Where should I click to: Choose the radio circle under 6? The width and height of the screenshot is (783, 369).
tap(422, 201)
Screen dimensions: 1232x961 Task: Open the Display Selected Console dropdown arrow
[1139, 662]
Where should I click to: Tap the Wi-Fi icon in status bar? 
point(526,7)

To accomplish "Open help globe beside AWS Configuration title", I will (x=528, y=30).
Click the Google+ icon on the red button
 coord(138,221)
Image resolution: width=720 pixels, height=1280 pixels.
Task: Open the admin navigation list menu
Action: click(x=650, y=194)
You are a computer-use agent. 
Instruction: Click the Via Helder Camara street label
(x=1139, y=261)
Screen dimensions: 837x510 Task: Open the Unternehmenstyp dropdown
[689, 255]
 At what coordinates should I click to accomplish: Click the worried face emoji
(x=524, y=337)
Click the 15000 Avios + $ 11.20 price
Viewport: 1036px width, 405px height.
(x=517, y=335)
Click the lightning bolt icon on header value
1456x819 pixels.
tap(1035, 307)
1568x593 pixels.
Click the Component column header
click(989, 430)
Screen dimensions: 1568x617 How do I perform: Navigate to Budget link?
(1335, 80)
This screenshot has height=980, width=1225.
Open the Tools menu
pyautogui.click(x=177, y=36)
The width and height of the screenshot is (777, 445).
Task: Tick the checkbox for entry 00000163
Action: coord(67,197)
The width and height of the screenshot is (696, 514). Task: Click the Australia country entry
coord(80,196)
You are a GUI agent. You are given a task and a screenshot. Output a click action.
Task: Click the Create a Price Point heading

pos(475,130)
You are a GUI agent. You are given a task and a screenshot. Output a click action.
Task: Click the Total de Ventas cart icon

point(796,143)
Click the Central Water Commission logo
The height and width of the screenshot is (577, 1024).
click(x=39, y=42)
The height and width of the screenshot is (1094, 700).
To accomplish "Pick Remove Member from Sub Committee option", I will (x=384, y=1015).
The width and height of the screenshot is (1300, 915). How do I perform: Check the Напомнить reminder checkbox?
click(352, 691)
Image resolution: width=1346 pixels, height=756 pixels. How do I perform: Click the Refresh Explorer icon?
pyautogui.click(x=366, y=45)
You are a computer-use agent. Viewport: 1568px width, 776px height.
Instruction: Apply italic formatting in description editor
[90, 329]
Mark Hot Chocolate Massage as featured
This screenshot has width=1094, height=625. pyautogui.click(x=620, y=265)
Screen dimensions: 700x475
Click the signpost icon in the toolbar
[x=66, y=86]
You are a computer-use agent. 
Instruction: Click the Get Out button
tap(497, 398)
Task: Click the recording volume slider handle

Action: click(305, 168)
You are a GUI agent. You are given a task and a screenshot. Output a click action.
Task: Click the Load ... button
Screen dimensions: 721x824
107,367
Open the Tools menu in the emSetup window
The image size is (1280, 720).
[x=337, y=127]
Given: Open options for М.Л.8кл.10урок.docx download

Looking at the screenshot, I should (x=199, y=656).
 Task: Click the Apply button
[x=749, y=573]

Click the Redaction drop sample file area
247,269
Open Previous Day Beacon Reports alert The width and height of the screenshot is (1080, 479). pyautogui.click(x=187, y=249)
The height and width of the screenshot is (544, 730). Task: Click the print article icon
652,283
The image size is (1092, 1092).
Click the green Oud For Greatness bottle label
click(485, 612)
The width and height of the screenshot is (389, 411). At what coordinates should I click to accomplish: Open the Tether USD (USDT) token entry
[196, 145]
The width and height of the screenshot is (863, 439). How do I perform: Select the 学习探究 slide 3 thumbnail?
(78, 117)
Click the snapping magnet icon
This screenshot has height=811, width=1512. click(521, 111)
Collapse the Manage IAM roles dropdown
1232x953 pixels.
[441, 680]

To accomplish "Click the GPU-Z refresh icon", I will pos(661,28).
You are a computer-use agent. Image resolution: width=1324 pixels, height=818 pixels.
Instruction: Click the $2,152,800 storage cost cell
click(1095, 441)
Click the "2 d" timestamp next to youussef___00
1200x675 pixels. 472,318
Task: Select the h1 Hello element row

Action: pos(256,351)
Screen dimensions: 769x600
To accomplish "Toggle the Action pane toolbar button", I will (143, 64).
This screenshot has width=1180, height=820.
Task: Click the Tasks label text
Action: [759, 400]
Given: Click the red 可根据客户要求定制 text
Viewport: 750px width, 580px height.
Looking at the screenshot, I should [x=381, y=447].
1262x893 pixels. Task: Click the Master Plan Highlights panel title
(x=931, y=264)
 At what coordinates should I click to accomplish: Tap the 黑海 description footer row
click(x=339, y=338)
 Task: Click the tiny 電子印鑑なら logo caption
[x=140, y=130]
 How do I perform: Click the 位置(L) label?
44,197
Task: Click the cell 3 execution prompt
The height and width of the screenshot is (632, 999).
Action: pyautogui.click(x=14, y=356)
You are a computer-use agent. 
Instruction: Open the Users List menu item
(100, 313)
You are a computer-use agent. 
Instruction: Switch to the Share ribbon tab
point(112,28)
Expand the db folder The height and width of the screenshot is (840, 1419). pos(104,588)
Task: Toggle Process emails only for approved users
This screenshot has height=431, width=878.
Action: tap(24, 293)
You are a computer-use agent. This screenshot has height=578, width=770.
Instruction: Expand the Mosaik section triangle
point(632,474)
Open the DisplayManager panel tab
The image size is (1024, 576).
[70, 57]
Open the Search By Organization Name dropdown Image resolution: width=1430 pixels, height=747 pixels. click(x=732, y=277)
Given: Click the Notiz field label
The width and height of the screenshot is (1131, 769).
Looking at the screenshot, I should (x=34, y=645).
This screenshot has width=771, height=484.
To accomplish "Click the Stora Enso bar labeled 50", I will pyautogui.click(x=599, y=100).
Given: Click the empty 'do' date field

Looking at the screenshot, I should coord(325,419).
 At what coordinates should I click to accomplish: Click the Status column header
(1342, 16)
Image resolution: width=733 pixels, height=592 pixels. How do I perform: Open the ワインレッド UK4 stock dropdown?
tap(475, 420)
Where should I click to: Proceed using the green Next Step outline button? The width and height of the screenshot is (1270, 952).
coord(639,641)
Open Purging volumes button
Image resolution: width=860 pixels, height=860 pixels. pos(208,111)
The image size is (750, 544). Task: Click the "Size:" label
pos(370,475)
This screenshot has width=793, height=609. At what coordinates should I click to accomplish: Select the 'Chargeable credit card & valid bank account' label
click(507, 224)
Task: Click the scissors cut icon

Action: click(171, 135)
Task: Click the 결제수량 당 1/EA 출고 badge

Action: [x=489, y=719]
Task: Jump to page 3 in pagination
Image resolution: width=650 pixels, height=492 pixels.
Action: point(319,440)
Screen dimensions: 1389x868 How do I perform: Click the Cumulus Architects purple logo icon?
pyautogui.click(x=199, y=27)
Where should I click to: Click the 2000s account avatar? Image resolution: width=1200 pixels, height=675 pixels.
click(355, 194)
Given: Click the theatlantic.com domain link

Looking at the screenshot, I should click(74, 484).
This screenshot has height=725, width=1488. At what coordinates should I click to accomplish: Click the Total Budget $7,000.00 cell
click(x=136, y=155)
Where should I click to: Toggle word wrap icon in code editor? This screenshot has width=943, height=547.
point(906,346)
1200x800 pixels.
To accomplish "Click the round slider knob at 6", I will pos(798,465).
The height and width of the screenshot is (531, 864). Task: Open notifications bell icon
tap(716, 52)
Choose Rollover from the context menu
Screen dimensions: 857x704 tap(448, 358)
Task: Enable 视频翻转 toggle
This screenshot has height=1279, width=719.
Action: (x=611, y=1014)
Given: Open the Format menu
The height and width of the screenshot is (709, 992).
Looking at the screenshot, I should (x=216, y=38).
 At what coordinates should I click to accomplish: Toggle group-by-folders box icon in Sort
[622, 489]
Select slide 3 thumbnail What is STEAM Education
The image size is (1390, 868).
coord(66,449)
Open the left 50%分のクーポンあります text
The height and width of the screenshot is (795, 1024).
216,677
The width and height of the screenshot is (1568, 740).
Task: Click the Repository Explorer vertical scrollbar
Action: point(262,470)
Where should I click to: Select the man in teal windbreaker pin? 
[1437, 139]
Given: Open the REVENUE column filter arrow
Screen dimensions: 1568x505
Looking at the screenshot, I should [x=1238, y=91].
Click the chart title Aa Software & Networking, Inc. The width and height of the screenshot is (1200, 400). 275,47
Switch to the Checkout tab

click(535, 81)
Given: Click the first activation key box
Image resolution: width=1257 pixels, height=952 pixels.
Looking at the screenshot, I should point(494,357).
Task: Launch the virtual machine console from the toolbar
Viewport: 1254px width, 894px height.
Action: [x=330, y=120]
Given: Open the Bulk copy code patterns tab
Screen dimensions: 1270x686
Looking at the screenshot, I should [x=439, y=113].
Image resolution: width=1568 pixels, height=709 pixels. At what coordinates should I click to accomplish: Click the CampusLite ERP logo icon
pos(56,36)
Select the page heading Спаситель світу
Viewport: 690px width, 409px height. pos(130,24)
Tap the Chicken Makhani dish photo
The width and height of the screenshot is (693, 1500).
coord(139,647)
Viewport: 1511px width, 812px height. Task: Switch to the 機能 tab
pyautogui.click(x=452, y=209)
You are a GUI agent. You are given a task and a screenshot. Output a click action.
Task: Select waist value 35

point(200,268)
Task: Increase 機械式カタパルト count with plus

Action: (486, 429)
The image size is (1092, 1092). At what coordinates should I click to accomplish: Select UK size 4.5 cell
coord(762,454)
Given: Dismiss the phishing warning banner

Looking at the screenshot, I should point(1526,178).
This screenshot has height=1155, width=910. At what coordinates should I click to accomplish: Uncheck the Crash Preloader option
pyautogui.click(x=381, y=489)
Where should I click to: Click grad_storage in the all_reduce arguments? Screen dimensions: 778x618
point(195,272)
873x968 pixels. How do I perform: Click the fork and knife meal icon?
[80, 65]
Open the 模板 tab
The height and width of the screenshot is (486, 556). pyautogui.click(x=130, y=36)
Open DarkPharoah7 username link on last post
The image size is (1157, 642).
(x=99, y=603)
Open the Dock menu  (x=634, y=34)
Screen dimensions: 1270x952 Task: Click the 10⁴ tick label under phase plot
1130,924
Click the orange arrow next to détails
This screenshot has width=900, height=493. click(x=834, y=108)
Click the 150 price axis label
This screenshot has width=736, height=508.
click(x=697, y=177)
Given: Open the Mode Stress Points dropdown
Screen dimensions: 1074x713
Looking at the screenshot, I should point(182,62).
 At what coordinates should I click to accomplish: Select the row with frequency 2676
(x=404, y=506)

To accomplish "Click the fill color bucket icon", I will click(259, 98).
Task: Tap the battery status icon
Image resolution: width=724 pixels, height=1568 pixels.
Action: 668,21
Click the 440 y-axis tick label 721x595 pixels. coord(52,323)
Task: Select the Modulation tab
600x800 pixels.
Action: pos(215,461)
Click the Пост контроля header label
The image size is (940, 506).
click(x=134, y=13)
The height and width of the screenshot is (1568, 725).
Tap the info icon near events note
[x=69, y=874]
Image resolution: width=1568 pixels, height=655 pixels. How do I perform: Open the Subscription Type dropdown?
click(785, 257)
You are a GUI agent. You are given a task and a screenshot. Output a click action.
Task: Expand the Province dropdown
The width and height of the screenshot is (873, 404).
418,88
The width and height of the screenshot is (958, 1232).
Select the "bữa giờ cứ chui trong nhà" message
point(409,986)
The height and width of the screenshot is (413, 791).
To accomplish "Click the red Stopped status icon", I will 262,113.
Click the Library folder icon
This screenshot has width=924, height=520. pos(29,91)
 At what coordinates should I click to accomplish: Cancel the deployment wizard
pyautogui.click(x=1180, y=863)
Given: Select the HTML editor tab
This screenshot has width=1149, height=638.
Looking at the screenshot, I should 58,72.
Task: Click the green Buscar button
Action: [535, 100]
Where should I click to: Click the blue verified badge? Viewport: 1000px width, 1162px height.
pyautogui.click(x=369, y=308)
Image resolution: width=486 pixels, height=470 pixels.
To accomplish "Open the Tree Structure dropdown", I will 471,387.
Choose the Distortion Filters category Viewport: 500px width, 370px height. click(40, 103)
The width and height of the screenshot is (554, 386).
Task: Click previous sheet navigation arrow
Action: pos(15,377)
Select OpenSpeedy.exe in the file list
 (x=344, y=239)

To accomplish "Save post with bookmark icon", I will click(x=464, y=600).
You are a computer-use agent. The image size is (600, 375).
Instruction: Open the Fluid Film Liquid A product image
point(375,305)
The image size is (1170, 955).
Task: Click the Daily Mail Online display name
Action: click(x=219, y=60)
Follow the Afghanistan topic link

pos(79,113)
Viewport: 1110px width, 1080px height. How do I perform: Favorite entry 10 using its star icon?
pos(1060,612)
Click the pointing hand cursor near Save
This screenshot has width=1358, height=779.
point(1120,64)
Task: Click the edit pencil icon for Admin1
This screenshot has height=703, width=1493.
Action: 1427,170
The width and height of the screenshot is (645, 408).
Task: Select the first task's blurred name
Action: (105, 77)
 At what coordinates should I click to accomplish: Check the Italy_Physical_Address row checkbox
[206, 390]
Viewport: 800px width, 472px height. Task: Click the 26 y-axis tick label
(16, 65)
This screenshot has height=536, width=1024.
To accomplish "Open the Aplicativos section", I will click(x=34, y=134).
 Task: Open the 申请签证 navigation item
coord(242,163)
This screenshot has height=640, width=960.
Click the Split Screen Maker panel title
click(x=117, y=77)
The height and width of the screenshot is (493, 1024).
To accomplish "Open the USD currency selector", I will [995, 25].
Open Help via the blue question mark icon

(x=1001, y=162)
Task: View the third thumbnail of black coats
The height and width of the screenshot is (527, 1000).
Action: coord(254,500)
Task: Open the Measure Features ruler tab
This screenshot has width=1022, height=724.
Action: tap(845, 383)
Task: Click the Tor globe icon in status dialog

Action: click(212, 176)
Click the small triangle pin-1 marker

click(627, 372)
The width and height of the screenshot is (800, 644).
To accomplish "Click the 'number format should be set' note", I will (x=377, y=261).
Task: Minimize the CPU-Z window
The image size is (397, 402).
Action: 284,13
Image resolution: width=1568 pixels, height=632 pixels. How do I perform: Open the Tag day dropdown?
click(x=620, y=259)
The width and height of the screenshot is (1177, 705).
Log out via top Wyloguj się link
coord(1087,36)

══════

● WHAT YOU ARE ASKED TO DO: Apply a filter for "Save" to the data above, then copy each line that matches.

● TASK ANSWER:
To accomplish "Save post with bookmark icon", I will click(x=464, y=600).
Click the pointing hand cursor near Save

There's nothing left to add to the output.